* What this task involves: Reproduce, from the lines below, exactly the stretch that begins at the line containing "Société (754, 265)" and ends at the line containing "Taking Care Of Your Jewelry (677, 2043)", both included.
Material provided Block Start
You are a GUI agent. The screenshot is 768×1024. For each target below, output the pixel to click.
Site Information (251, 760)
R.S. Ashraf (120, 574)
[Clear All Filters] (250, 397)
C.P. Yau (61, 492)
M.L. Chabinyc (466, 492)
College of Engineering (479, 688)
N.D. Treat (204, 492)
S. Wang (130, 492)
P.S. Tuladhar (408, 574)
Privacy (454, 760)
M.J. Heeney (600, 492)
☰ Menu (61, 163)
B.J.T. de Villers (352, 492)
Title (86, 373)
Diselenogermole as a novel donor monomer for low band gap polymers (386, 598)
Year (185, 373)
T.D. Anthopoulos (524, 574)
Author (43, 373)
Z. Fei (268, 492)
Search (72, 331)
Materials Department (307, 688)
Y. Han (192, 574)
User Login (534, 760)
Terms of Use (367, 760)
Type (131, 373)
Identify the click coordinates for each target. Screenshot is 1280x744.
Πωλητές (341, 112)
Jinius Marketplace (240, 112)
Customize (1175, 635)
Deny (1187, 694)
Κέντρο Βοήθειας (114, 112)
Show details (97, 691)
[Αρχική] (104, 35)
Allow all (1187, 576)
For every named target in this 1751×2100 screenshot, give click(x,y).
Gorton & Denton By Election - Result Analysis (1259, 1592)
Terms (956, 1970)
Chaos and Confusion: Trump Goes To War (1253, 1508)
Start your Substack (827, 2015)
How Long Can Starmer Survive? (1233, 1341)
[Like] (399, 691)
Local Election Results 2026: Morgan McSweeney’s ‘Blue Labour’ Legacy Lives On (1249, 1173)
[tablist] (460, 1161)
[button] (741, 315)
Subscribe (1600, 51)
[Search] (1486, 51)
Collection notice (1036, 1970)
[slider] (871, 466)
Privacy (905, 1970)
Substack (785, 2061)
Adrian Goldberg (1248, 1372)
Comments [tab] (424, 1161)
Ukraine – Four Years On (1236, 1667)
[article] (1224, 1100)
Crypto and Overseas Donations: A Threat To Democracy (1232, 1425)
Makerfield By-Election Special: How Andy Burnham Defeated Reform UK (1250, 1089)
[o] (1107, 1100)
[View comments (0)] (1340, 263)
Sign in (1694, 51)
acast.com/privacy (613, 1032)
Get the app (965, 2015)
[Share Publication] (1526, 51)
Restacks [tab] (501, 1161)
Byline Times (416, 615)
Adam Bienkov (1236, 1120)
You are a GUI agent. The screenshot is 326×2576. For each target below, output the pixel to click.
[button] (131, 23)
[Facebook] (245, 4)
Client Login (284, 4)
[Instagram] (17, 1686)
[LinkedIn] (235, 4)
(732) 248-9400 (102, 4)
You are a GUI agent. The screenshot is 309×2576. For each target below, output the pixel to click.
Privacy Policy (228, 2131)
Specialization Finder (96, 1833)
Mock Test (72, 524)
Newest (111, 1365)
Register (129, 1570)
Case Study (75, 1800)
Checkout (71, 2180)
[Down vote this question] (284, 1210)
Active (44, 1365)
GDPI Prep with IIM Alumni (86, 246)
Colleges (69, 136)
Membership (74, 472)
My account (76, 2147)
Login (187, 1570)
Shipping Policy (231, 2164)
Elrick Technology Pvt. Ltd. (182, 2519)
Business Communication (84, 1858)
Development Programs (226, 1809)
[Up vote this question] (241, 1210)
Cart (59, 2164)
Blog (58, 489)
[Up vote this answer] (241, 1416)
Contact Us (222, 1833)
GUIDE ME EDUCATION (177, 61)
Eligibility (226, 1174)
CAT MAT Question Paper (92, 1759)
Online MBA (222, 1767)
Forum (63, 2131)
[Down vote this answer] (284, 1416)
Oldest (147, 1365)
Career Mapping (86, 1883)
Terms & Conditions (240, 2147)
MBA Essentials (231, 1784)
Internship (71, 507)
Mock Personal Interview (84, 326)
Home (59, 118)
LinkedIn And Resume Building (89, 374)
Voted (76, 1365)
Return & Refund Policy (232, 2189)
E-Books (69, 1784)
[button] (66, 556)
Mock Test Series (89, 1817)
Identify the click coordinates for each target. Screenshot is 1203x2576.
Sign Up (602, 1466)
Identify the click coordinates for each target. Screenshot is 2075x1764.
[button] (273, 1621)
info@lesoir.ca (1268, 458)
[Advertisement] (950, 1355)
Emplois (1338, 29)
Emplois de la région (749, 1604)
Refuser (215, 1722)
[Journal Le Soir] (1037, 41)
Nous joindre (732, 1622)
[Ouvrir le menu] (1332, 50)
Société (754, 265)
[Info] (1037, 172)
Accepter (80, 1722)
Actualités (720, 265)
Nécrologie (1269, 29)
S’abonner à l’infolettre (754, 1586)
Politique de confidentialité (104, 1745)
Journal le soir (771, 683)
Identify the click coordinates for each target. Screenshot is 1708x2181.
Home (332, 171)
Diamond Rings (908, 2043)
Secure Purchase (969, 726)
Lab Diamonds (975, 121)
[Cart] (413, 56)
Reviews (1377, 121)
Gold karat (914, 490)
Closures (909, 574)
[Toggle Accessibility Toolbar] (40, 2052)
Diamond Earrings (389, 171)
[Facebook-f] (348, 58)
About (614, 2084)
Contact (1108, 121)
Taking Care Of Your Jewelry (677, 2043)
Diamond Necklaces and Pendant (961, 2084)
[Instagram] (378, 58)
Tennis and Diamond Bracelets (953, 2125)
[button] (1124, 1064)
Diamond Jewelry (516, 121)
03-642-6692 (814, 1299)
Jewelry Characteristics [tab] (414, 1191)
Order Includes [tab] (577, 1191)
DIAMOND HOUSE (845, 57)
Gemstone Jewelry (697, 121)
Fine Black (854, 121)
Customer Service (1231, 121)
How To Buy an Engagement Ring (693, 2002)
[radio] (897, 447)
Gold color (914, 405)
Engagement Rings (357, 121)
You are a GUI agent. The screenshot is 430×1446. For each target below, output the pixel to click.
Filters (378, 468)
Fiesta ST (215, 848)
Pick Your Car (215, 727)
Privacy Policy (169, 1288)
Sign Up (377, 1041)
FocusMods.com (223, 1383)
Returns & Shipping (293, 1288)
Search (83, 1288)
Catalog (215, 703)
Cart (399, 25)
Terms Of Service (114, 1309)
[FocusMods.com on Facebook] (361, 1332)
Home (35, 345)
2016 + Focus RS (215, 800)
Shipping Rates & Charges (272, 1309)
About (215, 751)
Material provided Block End
* Answer for the task:
Société (754, 265)
[Info] (1037, 172)
Accepter (80, 1722)
Actualités (720, 265)
Nécrologie (1269, 29)
S’abonner à l’infolettre (754, 1586)
Politique de confidentialité (104, 1745)
Journal le soir (771, 683)
Identify the click coordinates for each target. Screenshot is 1708x2181.
Home (332, 171)
Diamond Rings (908, 2043)
Secure Purchase (969, 726)
Lab Diamonds (975, 121)
[Cart] (413, 56)
Reviews (1377, 121)
Gold karat (914, 490)
Closures (909, 574)
[Toggle Accessibility Toolbar] (40, 2052)
Diamond Earrings (389, 171)
[Facebook-f] (348, 58)
About (614, 2084)
Contact (1108, 121)
Taking Care Of Your Jewelry (677, 2043)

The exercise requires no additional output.